“My son will only eat crunchy things.” “My daughter will only eat things that are yellow.” “My son hates anything mushy.” Sound familiar? If your child has ASD and often refuses certain foods, you are not alone, as this is a common issue amongst these children.
Children with ASD refuse certain foods due to a variety of issues including:
- Restricted interests – A common characteristic of children with ASD
- Sensory issues – Hyper- or hypo-sensitivities to certain sounds
- Motor deficits – Specifically in the areas of chewing and swallowing
- Gastrointestinal problems – Children with ASD may avoid certain foods because they exacerbate these problems, which then leads to their associating certain foods with pain.

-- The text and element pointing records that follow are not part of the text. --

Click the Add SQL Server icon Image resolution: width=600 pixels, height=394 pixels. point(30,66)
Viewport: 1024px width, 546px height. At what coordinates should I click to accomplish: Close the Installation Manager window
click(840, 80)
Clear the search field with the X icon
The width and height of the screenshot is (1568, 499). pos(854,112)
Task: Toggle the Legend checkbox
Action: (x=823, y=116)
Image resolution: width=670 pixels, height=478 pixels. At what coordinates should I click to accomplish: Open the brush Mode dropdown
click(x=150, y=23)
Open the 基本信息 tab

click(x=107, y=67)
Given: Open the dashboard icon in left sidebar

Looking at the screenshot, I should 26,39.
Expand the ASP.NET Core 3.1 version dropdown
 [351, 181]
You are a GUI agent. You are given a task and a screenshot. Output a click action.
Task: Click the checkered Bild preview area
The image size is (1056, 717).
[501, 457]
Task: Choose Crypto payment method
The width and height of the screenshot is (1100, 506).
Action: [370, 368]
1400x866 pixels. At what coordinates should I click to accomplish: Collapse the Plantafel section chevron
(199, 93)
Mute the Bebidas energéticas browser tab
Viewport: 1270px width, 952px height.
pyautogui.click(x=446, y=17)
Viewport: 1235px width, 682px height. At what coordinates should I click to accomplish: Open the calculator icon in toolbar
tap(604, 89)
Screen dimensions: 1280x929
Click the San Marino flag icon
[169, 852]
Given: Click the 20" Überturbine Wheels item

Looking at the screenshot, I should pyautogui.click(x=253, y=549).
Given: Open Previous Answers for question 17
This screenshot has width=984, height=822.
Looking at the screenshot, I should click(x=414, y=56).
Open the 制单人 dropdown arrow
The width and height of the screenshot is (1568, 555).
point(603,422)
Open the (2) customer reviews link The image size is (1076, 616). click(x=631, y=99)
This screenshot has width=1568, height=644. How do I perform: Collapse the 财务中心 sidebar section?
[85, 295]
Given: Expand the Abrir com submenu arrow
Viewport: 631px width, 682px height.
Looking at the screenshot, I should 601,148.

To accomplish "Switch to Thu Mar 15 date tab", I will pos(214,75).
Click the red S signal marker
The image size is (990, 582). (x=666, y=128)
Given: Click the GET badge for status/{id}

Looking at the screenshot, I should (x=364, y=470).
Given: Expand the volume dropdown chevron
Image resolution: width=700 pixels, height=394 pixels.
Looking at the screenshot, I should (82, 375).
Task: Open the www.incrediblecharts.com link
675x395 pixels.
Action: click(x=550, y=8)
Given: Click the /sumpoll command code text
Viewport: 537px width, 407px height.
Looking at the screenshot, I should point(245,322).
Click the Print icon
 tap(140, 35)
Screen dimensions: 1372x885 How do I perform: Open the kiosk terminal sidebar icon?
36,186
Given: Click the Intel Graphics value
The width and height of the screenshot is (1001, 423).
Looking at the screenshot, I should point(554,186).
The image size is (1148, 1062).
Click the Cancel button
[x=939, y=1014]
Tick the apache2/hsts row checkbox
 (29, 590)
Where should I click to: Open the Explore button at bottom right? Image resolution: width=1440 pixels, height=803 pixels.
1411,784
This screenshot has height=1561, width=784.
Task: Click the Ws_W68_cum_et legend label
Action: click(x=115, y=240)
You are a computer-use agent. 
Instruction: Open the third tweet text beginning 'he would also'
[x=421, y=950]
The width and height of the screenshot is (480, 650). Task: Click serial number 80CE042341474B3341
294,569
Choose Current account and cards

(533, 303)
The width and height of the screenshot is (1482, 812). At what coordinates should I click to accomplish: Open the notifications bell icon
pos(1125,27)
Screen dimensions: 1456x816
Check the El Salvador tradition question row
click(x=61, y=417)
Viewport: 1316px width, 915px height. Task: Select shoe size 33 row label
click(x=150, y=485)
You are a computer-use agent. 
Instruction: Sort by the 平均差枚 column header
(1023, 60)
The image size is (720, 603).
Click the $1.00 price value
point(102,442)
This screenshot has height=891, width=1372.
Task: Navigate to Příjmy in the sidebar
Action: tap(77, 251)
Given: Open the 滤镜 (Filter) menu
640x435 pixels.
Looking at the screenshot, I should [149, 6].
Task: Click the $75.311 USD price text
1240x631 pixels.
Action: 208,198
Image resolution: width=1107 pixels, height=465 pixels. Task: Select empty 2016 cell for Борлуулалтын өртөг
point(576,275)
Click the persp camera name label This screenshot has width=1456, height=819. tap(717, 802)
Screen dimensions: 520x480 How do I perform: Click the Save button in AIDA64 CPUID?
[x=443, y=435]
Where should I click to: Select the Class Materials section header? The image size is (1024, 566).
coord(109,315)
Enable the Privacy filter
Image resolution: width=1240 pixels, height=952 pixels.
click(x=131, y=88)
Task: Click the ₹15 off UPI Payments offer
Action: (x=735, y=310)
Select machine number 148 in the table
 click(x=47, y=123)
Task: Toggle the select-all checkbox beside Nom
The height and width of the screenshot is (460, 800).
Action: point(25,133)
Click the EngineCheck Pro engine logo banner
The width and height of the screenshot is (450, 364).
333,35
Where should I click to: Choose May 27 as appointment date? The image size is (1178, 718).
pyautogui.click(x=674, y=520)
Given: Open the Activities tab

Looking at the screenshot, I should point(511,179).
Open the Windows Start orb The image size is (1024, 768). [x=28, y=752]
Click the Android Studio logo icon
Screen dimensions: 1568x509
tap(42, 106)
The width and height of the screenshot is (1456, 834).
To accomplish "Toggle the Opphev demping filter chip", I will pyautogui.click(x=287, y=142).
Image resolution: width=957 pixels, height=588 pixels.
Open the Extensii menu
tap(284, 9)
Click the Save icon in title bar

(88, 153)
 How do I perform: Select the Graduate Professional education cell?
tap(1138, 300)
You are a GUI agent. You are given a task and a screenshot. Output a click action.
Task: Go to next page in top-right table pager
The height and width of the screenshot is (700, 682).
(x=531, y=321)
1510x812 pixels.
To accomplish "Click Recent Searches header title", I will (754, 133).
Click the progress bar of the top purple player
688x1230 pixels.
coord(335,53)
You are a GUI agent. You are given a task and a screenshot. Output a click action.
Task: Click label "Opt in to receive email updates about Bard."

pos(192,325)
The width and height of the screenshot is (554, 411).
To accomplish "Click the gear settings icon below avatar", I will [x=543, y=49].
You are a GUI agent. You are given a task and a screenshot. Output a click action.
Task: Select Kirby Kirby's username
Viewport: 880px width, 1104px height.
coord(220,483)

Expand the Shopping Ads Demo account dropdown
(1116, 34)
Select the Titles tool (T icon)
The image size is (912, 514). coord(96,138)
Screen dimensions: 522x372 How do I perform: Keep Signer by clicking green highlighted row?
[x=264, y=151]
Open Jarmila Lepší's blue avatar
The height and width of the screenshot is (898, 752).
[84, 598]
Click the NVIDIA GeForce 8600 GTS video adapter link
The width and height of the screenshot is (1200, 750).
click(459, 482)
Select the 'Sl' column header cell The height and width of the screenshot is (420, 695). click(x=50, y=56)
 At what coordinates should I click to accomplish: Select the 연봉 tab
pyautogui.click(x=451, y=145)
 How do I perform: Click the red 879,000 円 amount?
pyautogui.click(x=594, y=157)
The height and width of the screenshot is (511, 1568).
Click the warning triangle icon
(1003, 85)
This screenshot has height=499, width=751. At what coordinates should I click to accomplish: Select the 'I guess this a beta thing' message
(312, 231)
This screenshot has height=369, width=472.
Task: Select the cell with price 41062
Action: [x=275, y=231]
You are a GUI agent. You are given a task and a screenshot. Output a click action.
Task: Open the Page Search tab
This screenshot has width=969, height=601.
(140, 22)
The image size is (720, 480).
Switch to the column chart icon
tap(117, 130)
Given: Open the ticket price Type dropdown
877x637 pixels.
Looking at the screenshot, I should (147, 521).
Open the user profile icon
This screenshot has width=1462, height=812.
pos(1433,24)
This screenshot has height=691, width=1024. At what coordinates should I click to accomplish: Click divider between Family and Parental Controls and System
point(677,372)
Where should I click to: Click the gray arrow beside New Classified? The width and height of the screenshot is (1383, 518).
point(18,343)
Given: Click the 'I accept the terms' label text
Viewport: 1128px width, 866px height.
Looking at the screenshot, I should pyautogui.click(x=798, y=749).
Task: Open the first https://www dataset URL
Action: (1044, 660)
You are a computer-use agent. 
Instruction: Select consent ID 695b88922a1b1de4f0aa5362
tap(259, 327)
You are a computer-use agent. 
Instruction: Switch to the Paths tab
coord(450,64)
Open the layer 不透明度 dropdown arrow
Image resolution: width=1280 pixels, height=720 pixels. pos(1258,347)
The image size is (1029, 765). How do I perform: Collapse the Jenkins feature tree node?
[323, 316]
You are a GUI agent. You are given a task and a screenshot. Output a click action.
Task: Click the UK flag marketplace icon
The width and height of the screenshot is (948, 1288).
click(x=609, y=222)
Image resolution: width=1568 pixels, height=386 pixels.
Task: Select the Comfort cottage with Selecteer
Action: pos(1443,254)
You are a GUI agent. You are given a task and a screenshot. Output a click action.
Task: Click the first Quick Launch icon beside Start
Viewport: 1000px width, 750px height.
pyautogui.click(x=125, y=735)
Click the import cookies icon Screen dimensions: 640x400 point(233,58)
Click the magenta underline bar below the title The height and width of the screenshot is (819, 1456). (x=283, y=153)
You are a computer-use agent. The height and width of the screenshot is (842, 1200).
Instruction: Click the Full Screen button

Because the cause of the food refusal is often initially unclear, it is important that all potential underlying factors be considered and the following steps are taken until a cause can be identified:
- Schedule a medical evaluation to rule out any gastrointestinal issues.
- Meet with a speech pathologist in order to assess whether there may be any motor deficits that are contributing to the issue.
- Have an occupational therapist (OT) assess for any fine motor deficits that may be leading to difficulties handling certain utensils or maintaining a good posture while eating. An OT may also be able to identify any sensory deficits that may be contributing to food refusal.
Once a cause has been identified, the aforementioned professionals would then utilize particular interventions based on their specialty. If it is found though that the food refusal is not solely due to one of the above causes and is associated with a compulsive behavior or restricted interest, a behavioral therapist may be of assistance and may utilize one (or more) of the following interventions:
- Hierarchical exposure with reinforcement – This involves slowly introducing new foods and requiring certain behaviors that increase in difficulty in order to earn a reward. For example, for a child who is resistant to mushy foods, the therapist may first have the child simply look at a picture of mashed potatoes for a certain amount of time and once the child has completed this he or she is given a reward (e.g., engagement in a preferred activity such as playing with trains). Once the child has mastered this, he or she may be required to touch the picture before being given the reward. The required behavior would then continue to increase in difficulty until they are eventually looking at, touching and eventually eating real mashed potatoes.
- Differential reinforcement/attention – Involves attending to positive behaviors such as looking at the non-preferred food, touching it, etc., by providing a lot of praise and positive attention, while ignoring negative behaviors such as refusal, whining, and tantrumming.
Whatever the cause may be of your child’s food refusal, as we can see, there are several strategies and professionals available in order to help your child expand their palate – ultimately making meal times less stressful and more enjoyable for everyone.
The following resources were utilized in the development of the above:
Nath, S. (2014). Feeding problems in children with autism. Retrieved from https://iancommunity.org/ssc/feeding-problems-children-autism.
Koegel, R.L., Bharoocha, A.A., Ribnick, C.B., Ribnick, R.C., Bucio, M.O., Fredeen, R.M., & Kern Koegel, L. (2012). Using individualized reinforcers and hierarchical exposure to increase food flexibility in children with autism spectrum disorders. Journal of Autism and Developmental Disorders, 42(8), pp 1574–1581.